Qui d’entre nous ne désire pas la paix? Qui ne cherche pas activement à la faire exister dans sa propre vie? N’est-ce pas une aspiration fondamentale qui unit tous les humains? Jésus est en fin de parcours et il le sait bien. Il lègue à ses disciples des paroles qui leur permettront de méditer les jours où il ne sera plus auprès d’eux. Et au-delà des mots, il leur laisse la paix. Mieux, il leur donne sa paix!
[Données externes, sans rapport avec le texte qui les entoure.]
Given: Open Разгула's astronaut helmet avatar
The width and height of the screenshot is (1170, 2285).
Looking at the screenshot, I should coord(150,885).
Le Christ prend la peine de faire la distinction entre la paix « à la manière du monde » et la sienne. Il donne même un critère d’authenticité: notre cœur ne doit pas être bouleversé ni effrayé. Il est plutôt rare que j’arrive à ressentir une telle paix. En fait, ça doit se compter en minutes dans toute ma vie! Pourquoi en est-il ainsi? Est-il possible que je ne sois pas capable de la recevoir telle qu’elle m’est offerte? En prime, avec la paix qu’il offre, Jésus envoie son Esprit Saint. Plutôt que d’un simple extra, ne s’agirait-il pas d’un préalable? Pour être en paix à la manière de Jésus, en effet, ne faut-il pas aussi recevoir de sa part le don de son Esprit?
Si je contemple les minutes de ma vie où j’ai été en paix, je vois alors le calme dans l’agitation, la sérénité dans les tensions, la confiance dans les moments d’inquiétude. C’est avec certitude qu’en ces occasions je crois m’être d’abord abandonné dans la puissance de l’Esprit du Dieu vivant! Alors plutôt que de vouloir bâtir la paix à la manière du monde, une paix qui n’est jamais sans « dommages collatéraux », il me reste à la recevoir comme un don divin qui s’installe « au cœur de moi » et qui, de ce lieu sacré, peut jaillir autour de moi. Mon cœur, ce soir, n’est ni bouleversé ni effrayé. Est-il possible que cet instant de paix ajoute quelques minutes à celles que j’ai déjà vécues?